Britain’s online safety watchdog has put Telegram under formal scrutiny under the Online Safety Act, joining a wider sweep of checks on chat apps and social platforms over how they handle illegal content and protect children. The timing matters: regulators are moving from warnings to enforcement, and platforms that built their pitch around speed, privacy, or loose moderation are finding that promise a lot harder to defend.
Ofcom said the investigation follows information about possible child exploitation material on Telegram, along with its own assessment of the platform. The regulator is now testing whether Telegram did enough to prevent the spread of illegal material and remove it quickly. Telegram, for its part, says it has largely eliminated public distribution of such content since 2018 and argues that the pressure on it reflects a broader crackdown on services that value privacy and open speech.
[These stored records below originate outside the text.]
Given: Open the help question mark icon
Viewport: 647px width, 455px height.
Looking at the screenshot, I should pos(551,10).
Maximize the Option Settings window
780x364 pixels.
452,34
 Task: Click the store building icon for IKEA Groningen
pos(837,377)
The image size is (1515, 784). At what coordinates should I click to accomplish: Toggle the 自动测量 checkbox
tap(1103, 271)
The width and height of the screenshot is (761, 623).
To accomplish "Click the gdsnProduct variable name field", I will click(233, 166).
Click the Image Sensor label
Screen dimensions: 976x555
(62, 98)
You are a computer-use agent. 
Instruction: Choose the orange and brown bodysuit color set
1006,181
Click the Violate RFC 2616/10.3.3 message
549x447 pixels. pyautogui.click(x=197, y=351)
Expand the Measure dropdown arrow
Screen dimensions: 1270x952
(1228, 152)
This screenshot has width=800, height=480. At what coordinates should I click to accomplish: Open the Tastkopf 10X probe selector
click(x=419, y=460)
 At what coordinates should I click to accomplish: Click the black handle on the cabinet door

What Ofcom is checking on Telegram
The watchdog is looking at whether Telegram complied with duties to stop illegal content from circulating and to remove it promptly once flagged. That’s the core of the Online Safety Act: not just reacting after the fact, but building systems that make harmful material harder to spread in the first place.
Telegram is not alone. Ofcom has also opened separate reviews of Teen Chat and Chat Avenue, both aimed at teens, to see whether they are doing enough to shield minors from unwanted contact. It is also investigating X over Grok, the company’s AI chatbot, after concerns it was used to generate intimate content without consent. This is a pretty clear signal: the regulator is no longer treating these as isolated moderation lapses, but as a structural problem across chat, social, and AI tools.
Telegram’s defense and the stakes for platforms
Telegram’s response is familiar: deny the premise, stress existing moderation, and cast the case as part of a broader political squeeze on platforms that resist heavy-handed control. That line may play well with some users, but regulators usually care less about philosophy than about whether harmful material stayed up too long.
If Ofcom finds violations, the penalties are real:
- Fines of up to £18 million
- Or 10% of global turnover, whichever is higher
- In severe cases, court-backed access restrictions in Britain
- Pressure on payment providers, ad networks, and internet service providers to stop supporting the platform
That is a much sharper tool than the usual slap-on-the-wrist tech regulation, and it explains why companies are suddenly paying closer attention to moderation systems they once treated as optional overhead.
The next test for Online Safety Act enforcement
The bigger question is whether Ofcom is setting a template for how the Online Safety Act will be enforced across the industry. Telegram’s case is high-profile because the app has long been associated with encrypted or lightly moderated communities, but the same pressure is now landing on teen-focused chat services and AI products that can produce abuse at scale.
That makes this less about one messenger and more about whether the era of ”move fast and moderate later” is finally over. If the regulator follows through, platforms will have to prove that safety systems are more than a policy page and a prayer.